▸ EXERCISE
Look below for the line holding "Task: Click the DONE column drag handle" and the line holding "Task: Click the Monthly". Transcribe exactly those lines and all lines between them, nothing more.

▸ EXERCISE DATA
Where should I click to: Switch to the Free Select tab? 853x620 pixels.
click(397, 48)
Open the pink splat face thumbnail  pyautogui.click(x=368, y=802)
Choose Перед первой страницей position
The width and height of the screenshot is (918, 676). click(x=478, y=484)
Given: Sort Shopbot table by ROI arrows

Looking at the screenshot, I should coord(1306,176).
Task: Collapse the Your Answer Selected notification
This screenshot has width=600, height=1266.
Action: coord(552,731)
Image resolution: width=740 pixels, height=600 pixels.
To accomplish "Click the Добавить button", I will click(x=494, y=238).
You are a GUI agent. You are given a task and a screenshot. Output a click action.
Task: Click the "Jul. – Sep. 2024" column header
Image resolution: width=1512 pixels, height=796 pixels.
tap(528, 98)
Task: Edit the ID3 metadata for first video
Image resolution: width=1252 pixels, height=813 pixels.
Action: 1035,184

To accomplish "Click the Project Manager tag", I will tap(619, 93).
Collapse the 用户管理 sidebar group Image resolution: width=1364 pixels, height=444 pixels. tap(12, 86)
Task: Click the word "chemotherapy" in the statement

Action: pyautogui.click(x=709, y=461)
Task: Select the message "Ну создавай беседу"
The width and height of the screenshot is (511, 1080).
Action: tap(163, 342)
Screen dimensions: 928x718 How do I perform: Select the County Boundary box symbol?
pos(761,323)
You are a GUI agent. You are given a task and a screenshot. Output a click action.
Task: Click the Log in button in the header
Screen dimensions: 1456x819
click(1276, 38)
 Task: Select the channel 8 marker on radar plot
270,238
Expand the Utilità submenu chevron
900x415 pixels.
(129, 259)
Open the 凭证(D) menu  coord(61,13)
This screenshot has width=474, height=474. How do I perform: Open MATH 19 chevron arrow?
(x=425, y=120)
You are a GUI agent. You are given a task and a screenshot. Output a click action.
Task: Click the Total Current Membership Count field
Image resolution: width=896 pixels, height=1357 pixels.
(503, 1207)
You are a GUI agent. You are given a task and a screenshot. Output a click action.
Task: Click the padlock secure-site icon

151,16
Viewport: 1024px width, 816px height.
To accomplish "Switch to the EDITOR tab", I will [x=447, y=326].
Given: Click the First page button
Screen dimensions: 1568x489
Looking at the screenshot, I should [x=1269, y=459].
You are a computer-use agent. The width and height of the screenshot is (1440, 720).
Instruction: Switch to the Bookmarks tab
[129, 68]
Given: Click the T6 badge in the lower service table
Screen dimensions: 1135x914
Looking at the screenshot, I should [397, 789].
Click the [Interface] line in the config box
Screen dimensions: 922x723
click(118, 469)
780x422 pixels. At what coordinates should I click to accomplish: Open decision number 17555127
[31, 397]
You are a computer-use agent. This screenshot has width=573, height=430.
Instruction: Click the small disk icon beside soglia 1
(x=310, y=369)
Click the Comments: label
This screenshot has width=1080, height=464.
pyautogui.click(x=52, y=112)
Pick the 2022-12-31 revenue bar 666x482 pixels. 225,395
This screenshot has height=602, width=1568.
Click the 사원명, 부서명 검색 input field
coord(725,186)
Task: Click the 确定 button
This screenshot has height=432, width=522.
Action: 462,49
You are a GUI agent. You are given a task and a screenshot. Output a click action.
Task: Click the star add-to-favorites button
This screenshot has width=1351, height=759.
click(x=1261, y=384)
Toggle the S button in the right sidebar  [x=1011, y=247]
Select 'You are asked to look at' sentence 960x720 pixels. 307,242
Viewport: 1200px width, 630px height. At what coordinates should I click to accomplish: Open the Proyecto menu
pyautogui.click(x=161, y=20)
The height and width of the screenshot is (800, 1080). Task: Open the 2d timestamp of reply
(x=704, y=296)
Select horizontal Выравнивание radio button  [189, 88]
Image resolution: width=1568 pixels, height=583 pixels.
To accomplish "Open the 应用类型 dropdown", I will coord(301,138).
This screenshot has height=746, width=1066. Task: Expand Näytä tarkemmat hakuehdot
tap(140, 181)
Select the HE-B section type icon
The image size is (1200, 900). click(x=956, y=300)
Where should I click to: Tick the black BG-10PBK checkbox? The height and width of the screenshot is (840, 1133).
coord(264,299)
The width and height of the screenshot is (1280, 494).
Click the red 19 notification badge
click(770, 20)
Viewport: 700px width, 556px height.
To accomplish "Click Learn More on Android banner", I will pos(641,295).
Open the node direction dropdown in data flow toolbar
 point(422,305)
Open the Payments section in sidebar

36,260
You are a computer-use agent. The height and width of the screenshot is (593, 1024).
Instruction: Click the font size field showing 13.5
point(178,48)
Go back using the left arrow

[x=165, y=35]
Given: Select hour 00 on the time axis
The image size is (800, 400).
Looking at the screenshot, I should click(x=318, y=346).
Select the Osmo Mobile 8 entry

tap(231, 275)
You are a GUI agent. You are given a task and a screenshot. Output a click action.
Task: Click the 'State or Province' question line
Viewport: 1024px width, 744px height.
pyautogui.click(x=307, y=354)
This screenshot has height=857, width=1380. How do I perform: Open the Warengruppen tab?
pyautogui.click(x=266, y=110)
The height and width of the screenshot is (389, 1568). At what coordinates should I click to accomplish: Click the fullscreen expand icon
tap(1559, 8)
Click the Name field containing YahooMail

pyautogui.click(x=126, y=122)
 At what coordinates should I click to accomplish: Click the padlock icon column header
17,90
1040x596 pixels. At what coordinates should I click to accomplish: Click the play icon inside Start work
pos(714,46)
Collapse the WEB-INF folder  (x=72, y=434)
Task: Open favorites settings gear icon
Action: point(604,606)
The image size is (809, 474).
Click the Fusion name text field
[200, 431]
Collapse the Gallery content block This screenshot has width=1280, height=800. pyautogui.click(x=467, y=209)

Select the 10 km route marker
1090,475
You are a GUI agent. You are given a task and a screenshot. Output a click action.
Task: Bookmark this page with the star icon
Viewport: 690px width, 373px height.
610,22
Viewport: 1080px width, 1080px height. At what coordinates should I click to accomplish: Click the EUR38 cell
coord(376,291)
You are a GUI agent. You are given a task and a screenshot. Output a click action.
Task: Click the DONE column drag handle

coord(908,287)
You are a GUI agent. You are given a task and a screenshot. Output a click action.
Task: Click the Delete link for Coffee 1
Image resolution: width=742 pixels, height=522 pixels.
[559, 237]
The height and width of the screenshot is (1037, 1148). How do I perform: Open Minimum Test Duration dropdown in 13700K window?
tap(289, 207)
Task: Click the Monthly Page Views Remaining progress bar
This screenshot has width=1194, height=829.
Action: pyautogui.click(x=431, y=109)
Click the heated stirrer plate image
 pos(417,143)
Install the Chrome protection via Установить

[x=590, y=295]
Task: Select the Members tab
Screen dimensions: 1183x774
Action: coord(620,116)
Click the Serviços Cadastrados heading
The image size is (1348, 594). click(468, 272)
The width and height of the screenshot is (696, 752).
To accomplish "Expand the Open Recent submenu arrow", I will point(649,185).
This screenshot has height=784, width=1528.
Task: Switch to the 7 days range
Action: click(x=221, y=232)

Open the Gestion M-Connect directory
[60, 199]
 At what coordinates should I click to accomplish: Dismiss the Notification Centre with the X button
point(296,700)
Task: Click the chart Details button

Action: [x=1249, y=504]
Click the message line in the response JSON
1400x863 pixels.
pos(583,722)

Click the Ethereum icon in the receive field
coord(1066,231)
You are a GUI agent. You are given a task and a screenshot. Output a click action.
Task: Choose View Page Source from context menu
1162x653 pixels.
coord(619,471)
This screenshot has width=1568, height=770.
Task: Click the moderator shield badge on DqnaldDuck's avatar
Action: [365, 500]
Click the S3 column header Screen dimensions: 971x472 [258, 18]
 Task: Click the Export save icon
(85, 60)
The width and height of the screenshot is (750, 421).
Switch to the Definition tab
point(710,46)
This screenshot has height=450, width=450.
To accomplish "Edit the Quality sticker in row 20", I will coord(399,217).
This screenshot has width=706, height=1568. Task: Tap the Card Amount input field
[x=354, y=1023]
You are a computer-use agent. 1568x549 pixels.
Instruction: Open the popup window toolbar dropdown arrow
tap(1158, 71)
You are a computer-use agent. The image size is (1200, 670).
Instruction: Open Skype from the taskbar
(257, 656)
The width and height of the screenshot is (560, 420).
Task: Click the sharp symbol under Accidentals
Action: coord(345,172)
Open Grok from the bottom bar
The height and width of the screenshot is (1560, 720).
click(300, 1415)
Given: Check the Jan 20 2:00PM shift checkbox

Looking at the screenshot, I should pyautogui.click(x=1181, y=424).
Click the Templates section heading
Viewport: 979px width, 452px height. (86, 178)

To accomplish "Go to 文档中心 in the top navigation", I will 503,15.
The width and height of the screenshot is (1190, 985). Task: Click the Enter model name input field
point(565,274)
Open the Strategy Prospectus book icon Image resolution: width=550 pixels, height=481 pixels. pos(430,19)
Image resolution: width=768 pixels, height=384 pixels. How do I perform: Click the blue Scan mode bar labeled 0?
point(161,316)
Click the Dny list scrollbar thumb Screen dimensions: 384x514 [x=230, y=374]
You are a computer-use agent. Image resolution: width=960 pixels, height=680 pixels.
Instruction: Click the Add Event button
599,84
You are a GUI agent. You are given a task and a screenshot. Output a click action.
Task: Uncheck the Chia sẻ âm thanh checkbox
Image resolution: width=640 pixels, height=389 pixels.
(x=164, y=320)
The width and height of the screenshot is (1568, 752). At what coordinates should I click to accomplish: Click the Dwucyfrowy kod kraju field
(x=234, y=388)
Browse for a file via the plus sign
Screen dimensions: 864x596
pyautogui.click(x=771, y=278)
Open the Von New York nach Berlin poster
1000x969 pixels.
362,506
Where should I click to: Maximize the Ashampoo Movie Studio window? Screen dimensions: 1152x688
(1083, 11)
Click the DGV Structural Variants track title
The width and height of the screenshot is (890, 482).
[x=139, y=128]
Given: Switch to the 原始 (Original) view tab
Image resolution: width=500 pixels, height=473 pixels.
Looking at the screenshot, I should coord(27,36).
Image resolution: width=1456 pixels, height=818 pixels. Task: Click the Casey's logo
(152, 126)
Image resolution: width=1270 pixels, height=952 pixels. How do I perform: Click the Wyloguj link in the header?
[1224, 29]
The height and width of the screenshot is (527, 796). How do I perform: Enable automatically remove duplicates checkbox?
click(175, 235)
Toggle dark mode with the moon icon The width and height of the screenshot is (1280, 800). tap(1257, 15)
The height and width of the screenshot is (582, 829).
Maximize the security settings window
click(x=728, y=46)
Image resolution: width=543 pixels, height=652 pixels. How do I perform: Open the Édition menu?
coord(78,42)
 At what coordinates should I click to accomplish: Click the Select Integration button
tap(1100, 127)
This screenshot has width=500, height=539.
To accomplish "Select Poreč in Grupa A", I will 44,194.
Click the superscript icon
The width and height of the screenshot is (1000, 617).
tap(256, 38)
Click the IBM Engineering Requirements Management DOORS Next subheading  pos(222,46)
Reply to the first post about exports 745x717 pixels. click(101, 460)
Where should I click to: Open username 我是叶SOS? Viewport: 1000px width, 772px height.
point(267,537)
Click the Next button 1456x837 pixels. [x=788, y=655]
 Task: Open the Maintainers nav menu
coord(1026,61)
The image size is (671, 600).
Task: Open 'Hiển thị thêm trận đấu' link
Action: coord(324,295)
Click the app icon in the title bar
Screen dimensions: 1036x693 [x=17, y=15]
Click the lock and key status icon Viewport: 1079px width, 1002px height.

▸ PROBLEM SOLUTION
Task: Click the DONE column drag handle

coord(908,287)
You are a GUI agent. You are given a task and a screenshot. Output a click action.
Task: Click the Delete link for Coffee 1
Image resolution: width=742 pixels, height=522 pixels.
[559, 237]
The height and width of the screenshot is (1037, 1148). How do I perform: Open Minimum Test Duration dropdown in 13700K window?
tap(289, 207)
Task: Click the Monthly Page Views Remaining progress bar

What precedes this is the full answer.